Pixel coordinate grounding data
┄┄┄┄┄┄┄┄┄┄┄┄┄┄┄┄┄┄┄┄

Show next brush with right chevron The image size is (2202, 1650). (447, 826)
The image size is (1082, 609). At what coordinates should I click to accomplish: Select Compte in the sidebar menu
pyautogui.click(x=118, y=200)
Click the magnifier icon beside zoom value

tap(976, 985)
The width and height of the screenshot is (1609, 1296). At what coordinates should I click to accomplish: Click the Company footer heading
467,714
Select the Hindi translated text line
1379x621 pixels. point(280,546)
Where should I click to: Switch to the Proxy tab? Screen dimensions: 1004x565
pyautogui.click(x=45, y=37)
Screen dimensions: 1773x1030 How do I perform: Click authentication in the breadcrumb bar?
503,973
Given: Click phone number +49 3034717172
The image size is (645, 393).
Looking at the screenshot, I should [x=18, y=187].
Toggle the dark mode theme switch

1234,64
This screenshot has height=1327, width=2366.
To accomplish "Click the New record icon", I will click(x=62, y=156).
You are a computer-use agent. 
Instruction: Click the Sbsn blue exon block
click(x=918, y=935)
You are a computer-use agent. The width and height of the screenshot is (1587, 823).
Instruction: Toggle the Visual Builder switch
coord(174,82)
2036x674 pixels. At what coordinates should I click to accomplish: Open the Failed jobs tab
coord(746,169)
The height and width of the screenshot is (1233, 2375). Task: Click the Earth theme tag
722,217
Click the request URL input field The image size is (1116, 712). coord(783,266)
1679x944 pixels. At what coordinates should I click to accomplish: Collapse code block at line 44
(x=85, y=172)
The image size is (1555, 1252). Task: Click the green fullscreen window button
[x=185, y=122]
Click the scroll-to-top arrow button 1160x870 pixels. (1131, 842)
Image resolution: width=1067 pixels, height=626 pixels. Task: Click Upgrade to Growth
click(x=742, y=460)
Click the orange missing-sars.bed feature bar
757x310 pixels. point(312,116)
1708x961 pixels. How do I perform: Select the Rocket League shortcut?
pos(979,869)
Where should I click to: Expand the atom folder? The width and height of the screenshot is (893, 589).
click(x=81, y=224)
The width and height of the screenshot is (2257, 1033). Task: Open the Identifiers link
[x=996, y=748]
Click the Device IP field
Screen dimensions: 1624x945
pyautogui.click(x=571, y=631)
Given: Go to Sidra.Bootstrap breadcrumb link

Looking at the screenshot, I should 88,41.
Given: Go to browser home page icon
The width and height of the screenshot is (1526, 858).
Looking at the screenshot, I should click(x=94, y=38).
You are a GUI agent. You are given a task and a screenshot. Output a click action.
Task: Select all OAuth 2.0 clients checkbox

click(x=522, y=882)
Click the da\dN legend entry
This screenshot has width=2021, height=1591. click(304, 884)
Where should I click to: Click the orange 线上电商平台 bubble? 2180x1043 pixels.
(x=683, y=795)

┄┄┄┄┄┄┄┄┄┄┄┄┄┄┄┄┄┄┄┄

• [Your objective] Copy every entry above word for word.

• [Task output]
Show next brush with right chevron The image size is (2202, 1650). (447, 826)
The image size is (1082, 609). At what coordinates should I click to accomplish: Select Compte in the sidebar menu
pyautogui.click(x=118, y=200)
Click the magnifier icon beside zoom value

tap(976, 985)
The width and height of the screenshot is (1609, 1296). At what coordinates should I click to accomplish: Click the Company footer heading
467,714
Select the Hindi translated text line
1379x621 pixels. point(280,546)
Where should I click to: Switch to the Proxy tab? Screen dimensions: 1004x565
pyautogui.click(x=45, y=37)
Screen dimensions: 1773x1030 How do I perform: Click authentication in the breadcrumb bar?
503,973
Given: Click phone number +49 3034717172
The image size is (645, 393).
Looking at the screenshot, I should [x=18, y=187].
Toggle the dark mode theme switch

1234,64
This screenshot has height=1327, width=2366.
To accomplish "Click the New record icon", I will click(x=62, y=156).
You are a computer-use agent. 
Instruction: Click the Sbsn blue exon block
click(x=918, y=935)
You are a computer-use agent. The width and height of the screenshot is (1587, 823).
Instruction: Toggle the Visual Builder switch
coord(174,82)
2036x674 pixels. At what coordinates should I click to accomplish: Open the Failed jobs tab
coord(746,169)
The height and width of the screenshot is (1233, 2375). Task: Click the Earth theme tag
722,217
Click the request URL input field The image size is (1116, 712). coord(783,266)
1679x944 pixels. At what coordinates should I click to accomplish: Collapse code block at line 44
(x=85, y=172)
The image size is (1555, 1252). Task: Click the green fullscreen window button
[x=185, y=122]
Click the scroll-to-top arrow button 1160x870 pixels. (1131, 842)
Image resolution: width=1067 pixels, height=626 pixels. Task: Click Upgrade to Growth
click(x=742, y=460)
Click the orange missing-sars.bed feature bar
757x310 pixels. point(312,116)
1708x961 pixels. How do I perform: Select the Rocket League shortcut?
pos(979,869)
Where should I click to: Expand the atom folder? The width and height of the screenshot is (893, 589).
click(x=81, y=224)
The width and height of the screenshot is (2257, 1033). Task: Open the Identifiers link
[x=996, y=748]
Click the Device IP field
Screen dimensions: 1624x945
pyautogui.click(x=571, y=631)
Given: Go to Sidra.Bootstrap breadcrumb link

Looking at the screenshot, I should 88,41.
Given: Go to browser home page icon
The width and height of the screenshot is (1526, 858).
Looking at the screenshot, I should click(x=94, y=38).
You are a GUI agent. You are given a task and a screenshot. Output a click action.
Task: Select all OAuth 2.0 clients checkbox

click(x=522, y=882)
Click the da\dN legend entry
This screenshot has width=2021, height=1591. click(304, 884)
Where should I click to: Click the orange 线上电商平台 bubble? 2180x1043 pixels.
(x=683, y=795)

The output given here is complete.